Assumption of the Blessed Virgin Mary
Rev.11:1-9, 12, 12:1-6,10; 1; Cor. 15:20-27; Lk. 1:39-58-
This Feast Day of the Blessed virgin Mary is being celebrated by all the Monastic communities of our Order with a particular devotion, for this is the Patronal Feast of all our communities in many different countries. Some of us monks, including the major celebrant of this mass, made our final vows as Cistercians on this Feast of the Assumption. Anyone who reads Saint Bernard’s sermons on Mary soon realizes that she was revered with a fervent devotion from the early days of Cistercian Order. That she was assumed into haven is to be crowned as Queen of God’s court is a culmination f God’s gifts to her.
To become acquainted with these early writings on the Holy Virgin Mother of Jesus makes evident that this honoring of our Savior’s Virgin Mother is based on the theological truth of the Incarnation. Saint Bernard was endowed with a rare capacity for ex0pressing the spiritual reality of the Incarnation while underlining the full humanity of the Word of God.
The first reading in this liturgy views the Assumption of Mary from a transcendent perspective. For the Gospels do not record Mary’s life after Pentecost and the circumstances of her death. Various apocryphal accounts have attempted to provide the faithful with plausible but imaginary accounts of her years with Saint John but they are not reliable history. This Apocalyptic account as to where Mary was provided for is very vague. We are not told she was taken up into heaven but only that “a place was prepared for her”. By the fifth century the opinion was put forward that she was taken up to heaven. When Pope Pius XII in his Encyclical Munificentissimus Deus declared the Assumption is a dogma of the Faith he left open the question as to whether Mary died ir was assumed while still living. However, most Catholics, believe that like her Divine Son she suffered death , but was soon assumed into heaven so that her body never experienced corruption. The most prominent Church on Mount Zion is staffed today by the Benedictine monks and is built at the place where Mary ’s body was honored by the apostles who were miraculously brought to Jerusalem honor her before she was assumed into heaven..
Toward the end of his First Epistle to the Corinthians , as we heard a short while ago, Saint Paul treats of one of the great mysteries of our human condition. Earlier in this same chapter, he confronts the question that some of the Christians were discussing in Corinth: What is the state of the human person and the body after death?
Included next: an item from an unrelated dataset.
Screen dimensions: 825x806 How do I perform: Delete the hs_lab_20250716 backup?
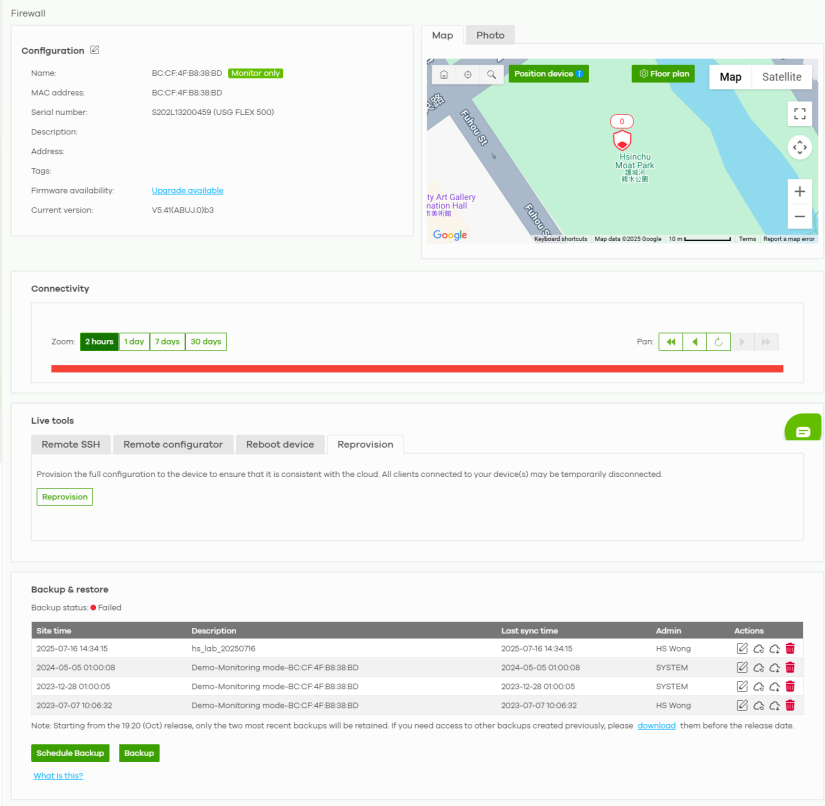pyautogui.click(x=790, y=648)
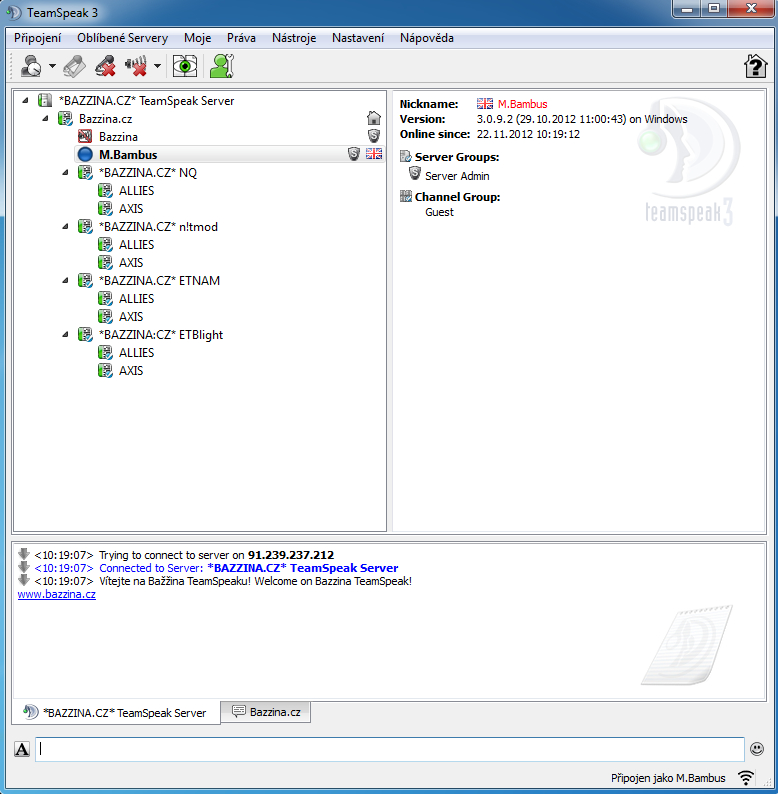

The Apostle meets this issue directly. His language reveals that there was serious emotion involved in the topic, strong enough to cause Paul himself to show deep feeling as he wrote his reply. After he acknowledges that “the sting of death is sin” he goes on to add that “the power of sin is the law.” Paul’s background as a fervent Pharisee remained firmly rooted in his feelings and mind so that he uses some strong language, calling anyone who raised this question a foolish person.
In modern American the Greek here could be “How stupid to talk such a way.” He then goes on to add ”But thanks be to ‘God who gives us the victory through our Lord Jesus Christ.” The effect of the Apostles brief comment here is to cause us who read it to become more aware of what a surpassing grace our Savior gained for us by his death and resurrection. To assure that is readers understood the nature of this central truth of our faith the Apostle discusses in some detail the nature of the resurrection of the human body. He states the matter in this way: ‘For just as in Adam all die, so also n Christ all shall be brought to life.” He then adds that only after Christ brings all to life will the end of the world finally take place, and death itself will disappear. What will be particular nature of existence at the end he provides no details here although elsewhere we are told we shall know God as He is.
The Gospel we have just heard tells us of the prompt visit and stay of Mary to greet and assist Elizabeth who had miraculously conceived a son. Inspired by the Holy Spirit Elizabeth realizes that Mary is carrying the Son of God in her womb. Mary, being herself moved by the Spirit of God then spontaneously prays her Magnificat. We join in honoring her as by adding our praise to hers as we offer this Eucharist with thanksgiving at this Mass.